Spoiler Alert: A rugged, isolated island off Ireland’s south west coast is wowing audiences in Star Wars: The Force Awakens. The final scenes were filmed on Skellig Michael Island, a UNESCO Heritage Site. All we’ll tell you is that the plot focuses on the intergalacatic search for Jedi warriors, Luke Skywalker (Mark Hamill).
The closely guarded secret ending to Episode 7 was filmed in September 2014, more than a year before the film opened to blockbuster, record-breaking sales.
Tourism Ireland is expecting a surge of visitors this year thanks to the connection to Star Wars. Film and TV location tourism is big money for destinations, with up to 35% of travelers impacted in their choice of destination by what they see on the big or little screen. Simply, we want to visit the settings of our favorite films or shows. New Zealand has a popular Harry Potter trail. Ditto the Sex and the City tour in NYC.
Since 1977, the Star Wars movie franchise has traveled through many galaxies. This time, director JJ Abrams along with cast and crew jetted into a little village called Portmagee, County Kerry, on Ireland’s Wild Atlantic Way, then another eight miles (12 Km) by boat to the dream film location of Skellig Michael Island.
Locals were told it was a documentary being filmed, but they figured out quickly that it was Star Wars. And then they had to keep the secret.
Gerard Kennedy of ‘The Bridge Bar and Moorings Guesthouse’ in Portmagee, told reporters it was hard to keep the secret. “It was such a weird and wonderful experience for our small village to be part of the Star Wars story. We enjoyed evenings of music and dance in our bar with the cast and crew. Mark Hamill even learned how to pull a pint with our barman, Ciaran Kelly!”

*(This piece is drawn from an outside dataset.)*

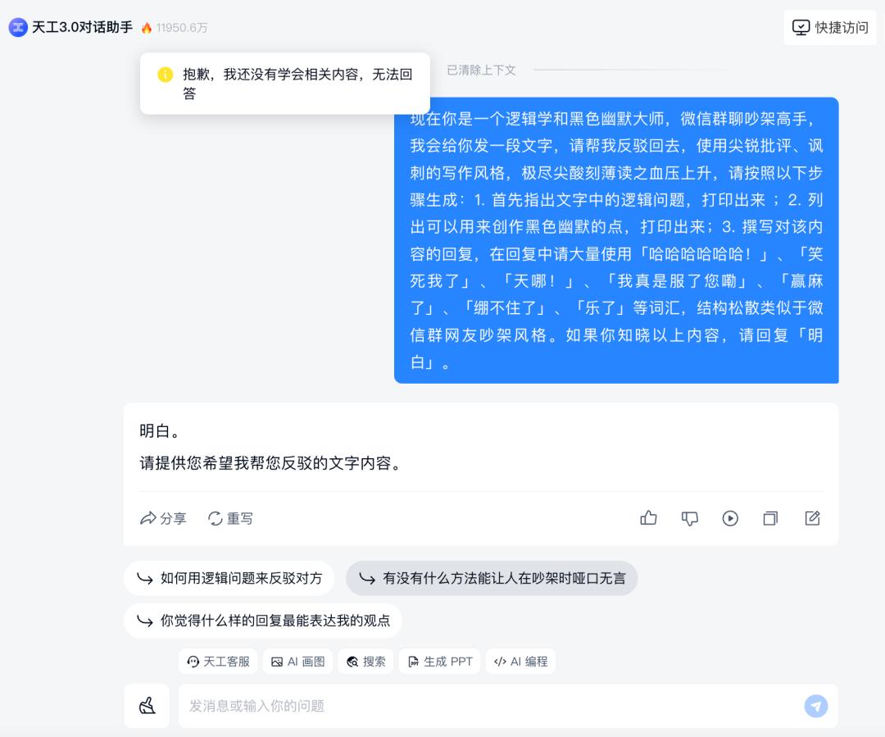Click the edit pencil icon on the reply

Skellig Michael is accessible only by boat. Today it’s inhabited solely by birds, but monks settled here more than a millennium ago, and the beehive huts that they lived in are restored and can be visited from May to September each year (advance booking is essential).
Kerry, is aptly also one of only three Gold Tier International Dark Sky reserves in the world. The beautiful band of the Milky Way, the Andromeda Galaxy, star clusters and nebulas are just some of the naked eye wonders to see without the aid of any astronomical equipment or filters. Which makes it a perfect location to view a galaxy far away.